Bir sonraki geliştirme aşamaları için masadaki seçenekler arasında Mısır'daki mevcut sıvılaştırma tesislerinin kullanımı, yüzer sıvılaştırılmış doğal gaz gibi yeni teknolojiler, AB destekli Doğu Akdeniz boru hattı girişimi yer alırken Kıbrıs'ın da karada ya da kıyıya yakın yeni sıvılaştırma tesislerine yeniden baktığını söyledi.

Fessas'a göre doğal gaz ve LNG'nin uzun vadeli temelleri sağlamdır ve bu doğal gazın enerji dönüşümündeki rolüne, doğal gazın fosil yakıtlar arasında en az karbon salınımı yapan yakıt olmasına ve ayrıca yenilenebilir enerji kaynaklarının daha fazla yaygınlaşmasını sağlayan bir rol oynamasına işaret ediyor.

Yetkili bir dizi bağımsız analist tarafından tahmin edildiği üzere, küresel LNG talebinin önümüzdeki yirmi yıl boyunca önemli ölçüde artmaya devam etmesinin beklendiğini, bunun başlıca nedeninin de gelişmekte olan Asya ekonomileri olduğunu ve Doğu Akdeniz bölgesinin bu talebi desteklemek için iyi bir konumda bulunduğunu belirtti.

Bölgedeki doğal gaz üretim tesislerine uygulanan karbonsuzlaştırma girişimlerinin yanı sıra bölgedeki tüm ülkelere fayda sağlayacak çözümler geliştirmek amacıyla karbon yakalama ve depolamanın araştırılmasına yönelik girişimler olduğunu da sözlerine ekledi.
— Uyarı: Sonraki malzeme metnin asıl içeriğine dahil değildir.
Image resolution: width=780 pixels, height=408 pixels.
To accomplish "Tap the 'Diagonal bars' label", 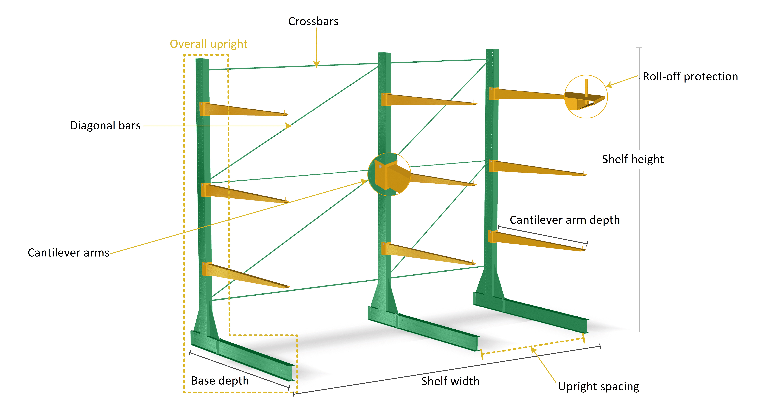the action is click(105, 125).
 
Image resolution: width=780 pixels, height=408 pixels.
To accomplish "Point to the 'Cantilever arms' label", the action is click(68, 253).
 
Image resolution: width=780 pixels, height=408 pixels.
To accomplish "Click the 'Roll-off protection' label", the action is click(690, 77).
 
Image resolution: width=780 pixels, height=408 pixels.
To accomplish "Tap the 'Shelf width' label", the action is click(451, 381).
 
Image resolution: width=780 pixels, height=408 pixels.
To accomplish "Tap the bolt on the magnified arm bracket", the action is click(380, 166).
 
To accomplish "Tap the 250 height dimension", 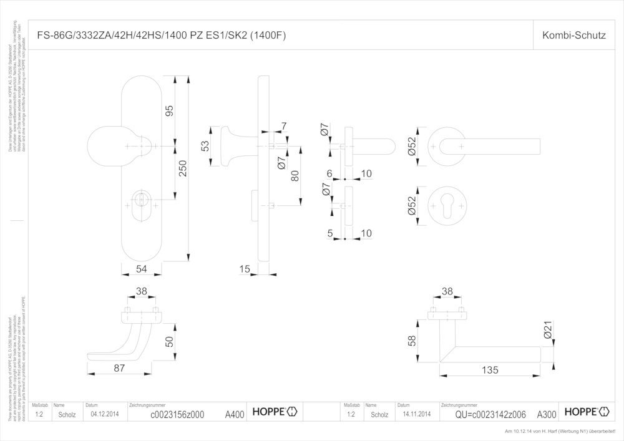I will tap(182, 168).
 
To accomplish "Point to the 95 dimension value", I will tap(168, 111).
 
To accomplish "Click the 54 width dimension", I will tap(141, 269).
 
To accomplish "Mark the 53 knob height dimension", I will tap(205, 147).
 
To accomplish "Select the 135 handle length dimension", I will tap(490, 371).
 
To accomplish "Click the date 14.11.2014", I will tap(416, 414).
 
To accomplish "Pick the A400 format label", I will tap(235, 414).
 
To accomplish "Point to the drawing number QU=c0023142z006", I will tap(490, 414).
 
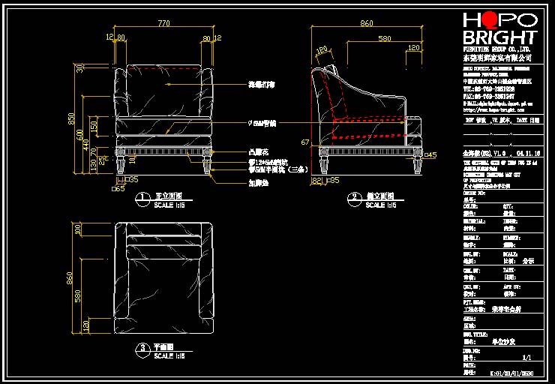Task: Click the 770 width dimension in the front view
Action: pyautogui.click(x=163, y=24)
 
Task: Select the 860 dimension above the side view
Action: pyautogui.click(x=367, y=24)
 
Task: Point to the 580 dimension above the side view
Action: pyautogui.click(x=384, y=38)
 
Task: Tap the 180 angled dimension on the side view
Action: pyautogui.click(x=322, y=52)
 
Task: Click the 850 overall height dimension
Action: pyautogui.click(x=73, y=118)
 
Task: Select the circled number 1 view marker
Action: pyautogui.click(x=140, y=198)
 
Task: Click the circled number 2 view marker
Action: pyautogui.click(x=353, y=198)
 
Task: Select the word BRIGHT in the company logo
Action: pyautogui.click(x=500, y=38)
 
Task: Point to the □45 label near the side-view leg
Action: pyautogui.click(x=430, y=155)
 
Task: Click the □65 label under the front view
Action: pyautogui.click(x=119, y=189)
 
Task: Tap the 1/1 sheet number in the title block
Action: pyautogui.click(x=526, y=358)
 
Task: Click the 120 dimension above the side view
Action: pyautogui.click(x=413, y=48)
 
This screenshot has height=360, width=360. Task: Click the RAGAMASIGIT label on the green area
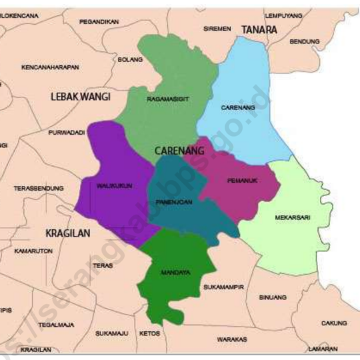[x=168, y=99]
Yenilenebilir enerji konusunda Fessas, bölgenin doğrudan elektrik bağlantıları yoluyla veya yeşil hidrojen ve yeşil amonyak şeklinde AB'ye yeşil enerji sağlayıcısı olması hedefiyle, büyük konvansiyonel enerji üretiminden daha seyrek ve daha az esnek yenilenebilir enerji üretimine geçişi desteklemek için elektrik şebekelerinin iyileştirilmesi de dâhil olmak üzere, bölgenin güneş enerjisi potansiyelinin hızlandırılması ve yenilenebilir enerji penetrasyonunun daha fazla teşvik edilmesi gerektiğini vurguladı.

Enerji istikrarı ve güvenliği, özellikle de elektrik arzı ile ilgili olarak Fessas, İsrail, Kıbrıs ve Yunanistan arasındaki elektrik bağlantısı, EuroAsia Interconnector ve Mısır, Kıbrıs ve Yunanistan arasındaki elektrik bağlantısı, EuroAfrica Interconnector gibi bölgesel girişim ve projelerin karşılıklı yarar sağlayan bölgesel iş birliğinin kilit örnekleri olduğunu söyledi.
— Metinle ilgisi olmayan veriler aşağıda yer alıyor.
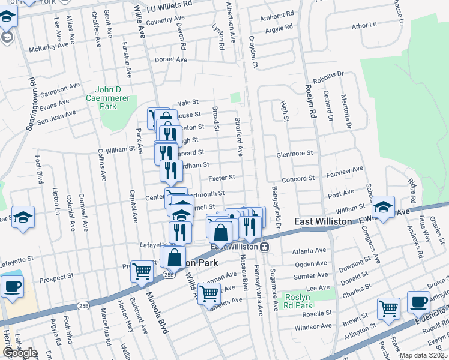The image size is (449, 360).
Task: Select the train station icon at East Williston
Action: pyautogui.click(x=264, y=247)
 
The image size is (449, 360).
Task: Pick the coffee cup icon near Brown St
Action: pyautogui.click(x=418, y=302)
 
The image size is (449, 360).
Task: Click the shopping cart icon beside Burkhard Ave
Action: pyautogui.click(x=142, y=272)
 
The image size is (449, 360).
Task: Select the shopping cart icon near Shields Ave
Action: pyautogui.click(x=208, y=294)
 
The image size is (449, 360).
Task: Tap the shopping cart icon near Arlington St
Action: pyautogui.click(x=388, y=308)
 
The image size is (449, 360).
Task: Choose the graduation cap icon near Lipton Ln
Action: pyautogui.click(x=23, y=217)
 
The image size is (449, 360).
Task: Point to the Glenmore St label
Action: pyautogui.click(x=294, y=154)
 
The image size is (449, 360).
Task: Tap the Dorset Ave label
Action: pyautogui.click(x=171, y=59)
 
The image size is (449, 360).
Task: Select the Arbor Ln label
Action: pyautogui.click(x=364, y=25)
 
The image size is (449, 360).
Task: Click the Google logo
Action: pyautogui.click(x=19, y=353)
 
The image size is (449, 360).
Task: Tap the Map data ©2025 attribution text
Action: pyautogui.click(x=423, y=355)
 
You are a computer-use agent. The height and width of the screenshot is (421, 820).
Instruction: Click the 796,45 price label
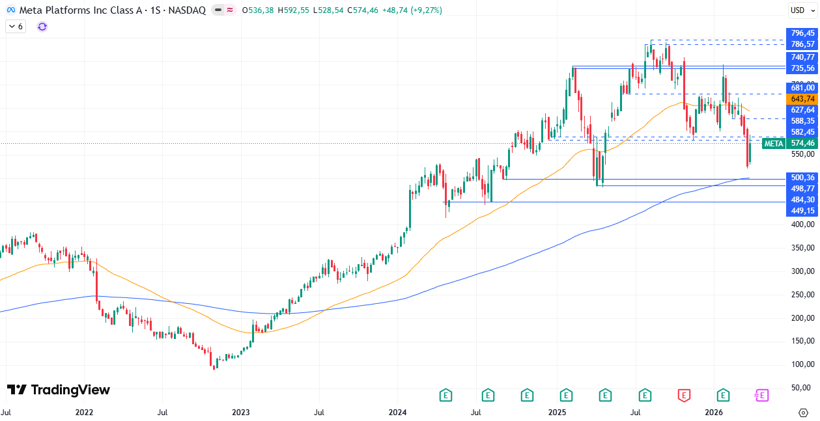(x=802, y=33)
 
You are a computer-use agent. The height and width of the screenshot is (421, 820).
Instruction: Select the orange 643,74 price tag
(x=802, y=99)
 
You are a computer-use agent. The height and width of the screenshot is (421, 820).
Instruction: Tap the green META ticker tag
(x=773, y=144)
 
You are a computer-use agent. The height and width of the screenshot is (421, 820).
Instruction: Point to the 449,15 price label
(x=802, y=211)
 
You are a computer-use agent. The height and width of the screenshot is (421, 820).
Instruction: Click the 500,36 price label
(x=802, y=178)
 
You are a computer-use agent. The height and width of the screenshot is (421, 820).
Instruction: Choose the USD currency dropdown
(x=799, y=10)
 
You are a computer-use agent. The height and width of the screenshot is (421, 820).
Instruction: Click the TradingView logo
(x=59, y=390)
Fessas sözlerini şöyle tamamladı: "Enerji, uluslararası hukuka uygun olarak doğal kaynaklar üzerinde karşılıklı saygıya dayanan, bölgesel istikrarın ilerletilmesine katkıda bulunan ve terim olarak elverişli ve cazip bir yatırım ortamını destekleyen bölgesel iş birliği kilit bir rol oynamıştır ve oynamaya devam edecektir."
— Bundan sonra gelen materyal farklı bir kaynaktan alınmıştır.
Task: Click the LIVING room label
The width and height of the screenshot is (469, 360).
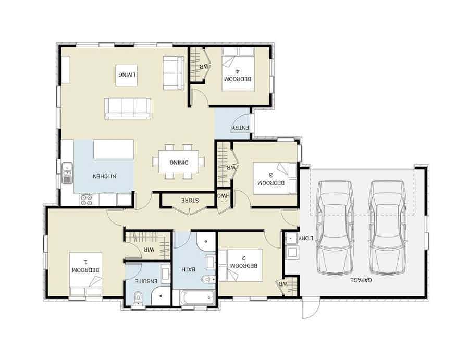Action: click(x=127, y=75)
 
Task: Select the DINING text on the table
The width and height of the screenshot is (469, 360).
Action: click(x=179, y=162)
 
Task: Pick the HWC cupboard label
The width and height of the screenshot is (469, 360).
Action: click(x=223, y=196)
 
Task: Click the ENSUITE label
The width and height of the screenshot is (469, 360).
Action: click(x=147, y=281)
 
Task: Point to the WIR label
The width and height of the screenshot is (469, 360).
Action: click(x=150, y=250)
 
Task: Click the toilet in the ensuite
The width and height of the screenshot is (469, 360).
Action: click(x=138, y=299)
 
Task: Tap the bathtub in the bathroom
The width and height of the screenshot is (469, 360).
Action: click(x=197, y=298)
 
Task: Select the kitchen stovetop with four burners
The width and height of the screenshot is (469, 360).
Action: click(x=87, y=199)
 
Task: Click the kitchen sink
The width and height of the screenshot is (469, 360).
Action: click(x=67, y=173)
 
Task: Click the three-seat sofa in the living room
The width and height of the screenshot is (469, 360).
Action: click(x=128, y=108)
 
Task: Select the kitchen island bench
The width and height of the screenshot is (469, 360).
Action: click(x=114, y=149)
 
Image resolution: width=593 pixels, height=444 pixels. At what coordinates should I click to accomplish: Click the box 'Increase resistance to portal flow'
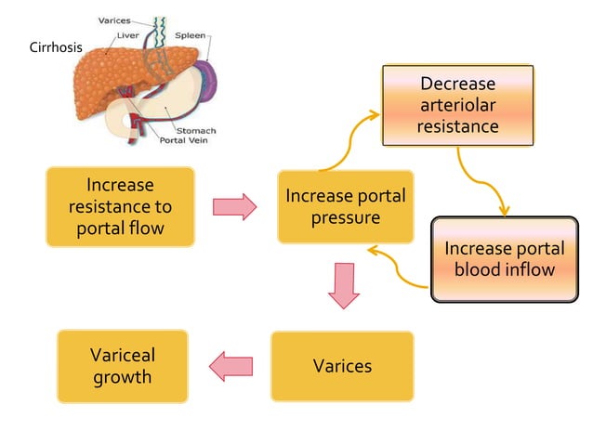click(x=120, y=206)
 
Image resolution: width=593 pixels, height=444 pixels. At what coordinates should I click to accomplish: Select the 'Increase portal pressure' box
click(x=345, y=206)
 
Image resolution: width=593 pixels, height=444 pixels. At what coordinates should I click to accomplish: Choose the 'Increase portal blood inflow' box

Bölgedeki doğal kaynakların değerlendirilmesinde zamanın bir faktör olup olmadığı sorusuna Fessas, AB'nin enerji dönüşümü hedef ve planlarında ön sıralarda yer almasının AB'nin doğal gaz talebini etkileyeceğini, ancak Güneydoğu Asya gibi dünyanın diğer gelişmekte olan bölgelerinde de doğal gaz talebinin önümüzdeki birkaç on yıl içinde önemli ölçüde artacağını, dolayısıyla konuya daha küresel bir bakış açısıyla yaklaşılması gerektiğini söyledi.